J'ai vu qu'on pouvais créer une clé USB d'installation pour un OS X. 

Je me tourne vers vous pour me guider dans cette petite aventure.. J'ai une connexion internet, un macbook compatible et une clé usb de 32 GO.

Si j'ai bien compris, les étapes sont :
1. Télécharger un .dmg de léopard
2. Créer la clé usb bootable sur le mac
3. Insérer la clé usb et démmarer sur la clé

Est-ce bon ? Et par ce biais un peu olé olé de l'installation, peut-on aller directement à Mountain Lion tant qu'à faire ou il faut tout de même faire ces étape pour léo, SL puis lion ?

Merci de m'éclairer.


----------



## lamainfroide (17 Juillet 2014)

Bonsoir,

je résume pour être sûr d'avoir bien compris.
Tu désires installer Léopard sur ton MB dont le cd ne fonctionne pas.
Pour ce faire tu veux créer une clef bootable à partir d'un dmg chargé sur le web.
C'est ça ?

Alors je pense que tu n'es pas sur le bon forum.
Il est fort possible qu'ici personne ne te renseigne concernant l'installation d'un OS "chopé" sur le net.

Toutefois tu peux toujours investir dans un lecteur portable (que l'on trouve à des prix fort raisonnables) et acheter, c'est encore faisable, sur le site apple le cd d'installation de Snow Léopard.
Pour upgrader vers Lion ou Mountain Lion il te faudra vérifier la compatibilité de ton Mac, et notamment vérifier si tes 2 Go de Ram sont suffisants.

Bonne soirée.


----------



## jellyboy74 (17 Juillet 2014)

tiens : 

https://www.youtube.com/watch?v=1E9E_1iztC4&index=3&list=UU6C--GqFtlrqsZkWhV8SfPA

j'ai fait le tuto pour g4/g5 mais ça marche pour Intel. Faut juste mettre en partition GUID.


----------



## Lamamac (17 Juillet 2014)

Je comprends que vous êtes contre le Dl, mais je souhaite découvrir OS X avec ce Mac pour savoir si ça me plait ou non pour investir par la suite dans un modèle récent. Voyez-cela comme une version d'essai ! 

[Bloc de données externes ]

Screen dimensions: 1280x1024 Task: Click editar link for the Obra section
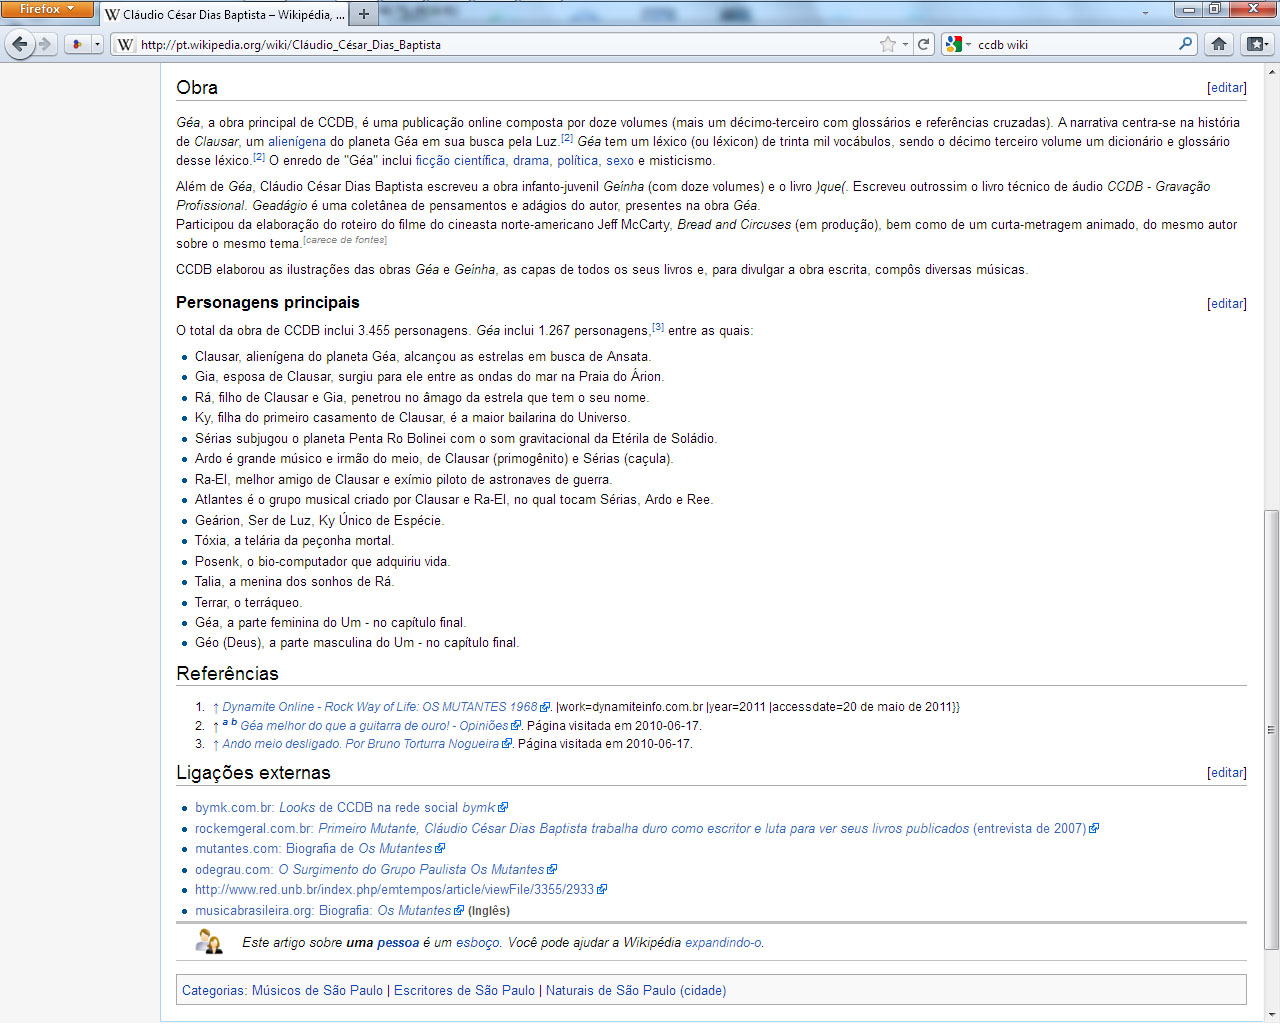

Je vous remercie pour vos réponses, je regarderais la vidéo ce soir. 

Combien de temps dur une opération de mise à jour comme celle-ci ?

Enfin j'ai une question plus général : peut on passer de Tiger à SnowLeopard ou absolument Leopart avant ? Car même en CD Leopart tout court se fait rare..

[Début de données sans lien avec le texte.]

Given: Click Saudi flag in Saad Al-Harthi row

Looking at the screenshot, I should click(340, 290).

---------- Nouveau message ajouté à 13h19 ---------- Le message précédent a été envoyé à 12h55 ----------

J'ai regardé la vidéo et je me rappelle avoir fait les mêmes étapes avec virtualbox sur PC. 

J'essaye cela ce soir, si je vous tiens au courant. 

Merci.


----------



## pascalformac (17 Juillet 2014)

et bien si tu veux prendre de BONNES habitudes commence par fuir les methodes douteuses

par ailleurs tu dis que tu veux " découvrir"

et bien Tiger est un très bon OS
un peu ancien mais très bon.

et sinon Snow leopard est toujours en vente chez Apple pour 18 euros


----------



## Lamamac (17 Juillet 2014)

Trop obsolète pour mon utilisation (Photoshop, after effect, garage band etc)

Je ne trouve plus de logiciels tournant sur Tiger..


----------



## Lamamac (17 Juillet 2014)

J'ai suivi le tuto, tout s'est bien passé, merci beaucoup.


----------



## lamainfroide (18 Juillet 2014)

Lamamac a dit:


> Trop obsolète pour mon utilisation (Photoshop, after effect, garage band etc)
> 
> Je ne trouve plus de logiciels tournant sur Tiger..



[MODE CYNIQUE] Oh, je suis persuadé que tu peux trouver un photoshop tournant sur Tiger de la même manière que tu as trouvé ton OS.
Et garageband, lui, est présent sur Tiger.[/MODE CYNIQUE]


----------